◆ Task instructions
Return the complete listing without omission.

══ Source records ══

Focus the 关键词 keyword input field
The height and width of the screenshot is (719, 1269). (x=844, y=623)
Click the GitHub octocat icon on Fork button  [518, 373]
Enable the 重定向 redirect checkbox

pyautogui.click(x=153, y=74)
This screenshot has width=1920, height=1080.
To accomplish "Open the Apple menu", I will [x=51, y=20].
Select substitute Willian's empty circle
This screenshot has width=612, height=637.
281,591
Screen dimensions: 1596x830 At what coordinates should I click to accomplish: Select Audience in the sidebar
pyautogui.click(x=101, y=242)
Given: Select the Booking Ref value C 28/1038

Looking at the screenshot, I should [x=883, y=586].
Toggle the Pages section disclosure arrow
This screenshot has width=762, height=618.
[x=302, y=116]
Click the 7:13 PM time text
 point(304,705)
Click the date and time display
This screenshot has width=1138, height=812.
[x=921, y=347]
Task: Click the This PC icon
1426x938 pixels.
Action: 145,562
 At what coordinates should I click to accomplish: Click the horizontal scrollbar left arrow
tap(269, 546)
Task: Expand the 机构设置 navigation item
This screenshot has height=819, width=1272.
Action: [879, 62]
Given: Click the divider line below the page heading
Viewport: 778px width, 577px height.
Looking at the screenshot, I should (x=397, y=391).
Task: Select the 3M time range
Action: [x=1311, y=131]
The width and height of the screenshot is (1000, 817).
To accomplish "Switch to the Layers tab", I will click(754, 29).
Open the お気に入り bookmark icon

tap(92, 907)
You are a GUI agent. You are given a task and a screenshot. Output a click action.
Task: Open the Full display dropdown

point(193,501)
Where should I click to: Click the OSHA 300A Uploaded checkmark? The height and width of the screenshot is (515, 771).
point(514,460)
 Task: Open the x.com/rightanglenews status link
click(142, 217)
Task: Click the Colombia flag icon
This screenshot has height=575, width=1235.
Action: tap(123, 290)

═══

◆ Exercise response
Focus the 关键词 keyword input field
The height and width of the screenshot is (719, 1269). (x=844, y=623)
Click the GitHub octocat icon on Fork button  [518, 373]
Enable the 重定向 redirect checkbox

pyautogui.click(x=153, y=74)
This screenshot has width=1920, height=1080.
To accomplish "Open the Apple menu", I will [x=51, y=20].
Select substitute Willian's empty circle
This screenshot has width=612, height=637.
281,591
Screen dimensions: 1596x830 At what coordinates should I click to accomplish: Select Audience in the sidebar
pyautogui.click(x=101, y=242)
Given: Select the Booking Ref value C 28/1038

Looking at the screenshot, I should [x=883, y=586].
Toggle the Pages section disclosure arrow
This screenshot has width=762, height=618.
[x=302, y=116]
Click the 7:13 PM time text
 point(304,705)
Click the date and time display
This screenshot has width=1138, height=812.
[x=921, y=347]
Task: Click the This PC icon
1426x938 pixels.
Action: 145,562
 At what coordinates should I click to accomplish: Click the horizontal scrollbar left arrow
tap(269, 546)
Task: Expand the 机构设置 navigation item
This screenshot has height=819, width=1272.
Action: [879, 62]
Given: Click the divider line below the page heading
Viewport: 778px width, 577px height.
Looking at the screenshot, I should (x=397, y=391).
Task: Select the 3M time range
Action: [x=1311, y=131]
The width and height of the screenshot is (1000, 817).
To accomplish "Switch to the Layers tab", I will click(754, 29).
Open the お気に入り bookmark icon

tap(92, 907)
You are a GUI agent. You are given a task and a screenshot. Output a click action.
Task: Open the Full display dropdown

point(193,501)
Where should I click to: Click the OSHA 300A Uploaded checkmark? The height and width of the screenshot is (515, 771).
point(514,460)
 Task: Open the x.com/rightanglenews status link
click(142, 217)
Task: Click the Colombia flag icon
This screenshot has height=575, width=1235.
Action: tap(123, 290)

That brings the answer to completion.